• **Task**:
Below are lines of data; count those that contain "computer" and give the total alone.

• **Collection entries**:

-*-*-

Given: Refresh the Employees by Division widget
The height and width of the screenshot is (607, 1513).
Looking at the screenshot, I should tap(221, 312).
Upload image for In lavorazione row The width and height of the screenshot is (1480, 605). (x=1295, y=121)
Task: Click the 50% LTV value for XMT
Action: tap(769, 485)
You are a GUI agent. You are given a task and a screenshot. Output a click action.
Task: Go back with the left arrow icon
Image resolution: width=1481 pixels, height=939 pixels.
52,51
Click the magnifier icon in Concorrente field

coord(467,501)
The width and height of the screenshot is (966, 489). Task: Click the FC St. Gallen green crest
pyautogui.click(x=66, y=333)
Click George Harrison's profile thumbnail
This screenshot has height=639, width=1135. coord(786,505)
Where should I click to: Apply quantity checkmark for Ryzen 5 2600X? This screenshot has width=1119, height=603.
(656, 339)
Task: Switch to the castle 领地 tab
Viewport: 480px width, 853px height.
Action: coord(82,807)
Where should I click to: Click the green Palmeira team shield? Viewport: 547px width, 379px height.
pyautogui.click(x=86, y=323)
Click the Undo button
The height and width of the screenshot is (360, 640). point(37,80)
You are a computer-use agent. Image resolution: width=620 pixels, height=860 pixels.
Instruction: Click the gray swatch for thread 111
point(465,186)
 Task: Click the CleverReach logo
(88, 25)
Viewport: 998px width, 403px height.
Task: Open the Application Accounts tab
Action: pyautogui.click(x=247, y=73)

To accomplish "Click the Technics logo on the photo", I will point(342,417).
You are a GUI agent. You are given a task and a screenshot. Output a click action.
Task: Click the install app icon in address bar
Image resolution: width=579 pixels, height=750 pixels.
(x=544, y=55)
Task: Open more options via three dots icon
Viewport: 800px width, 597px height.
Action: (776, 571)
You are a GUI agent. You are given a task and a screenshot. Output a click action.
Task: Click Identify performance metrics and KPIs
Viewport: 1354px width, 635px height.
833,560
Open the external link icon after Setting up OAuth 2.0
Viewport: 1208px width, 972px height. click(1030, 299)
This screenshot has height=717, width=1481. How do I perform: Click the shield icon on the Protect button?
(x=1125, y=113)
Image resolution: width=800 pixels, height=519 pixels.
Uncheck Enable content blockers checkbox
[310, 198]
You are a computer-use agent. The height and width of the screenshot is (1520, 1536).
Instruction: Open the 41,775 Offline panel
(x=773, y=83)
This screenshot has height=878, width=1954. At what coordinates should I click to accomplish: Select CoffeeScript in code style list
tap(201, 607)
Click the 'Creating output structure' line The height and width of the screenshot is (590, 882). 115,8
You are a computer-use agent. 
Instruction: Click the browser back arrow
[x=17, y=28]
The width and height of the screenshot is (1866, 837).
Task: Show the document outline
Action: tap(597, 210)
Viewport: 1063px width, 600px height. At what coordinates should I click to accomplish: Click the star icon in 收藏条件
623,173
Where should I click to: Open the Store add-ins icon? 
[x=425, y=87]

-*-*-

• **Response area**:
3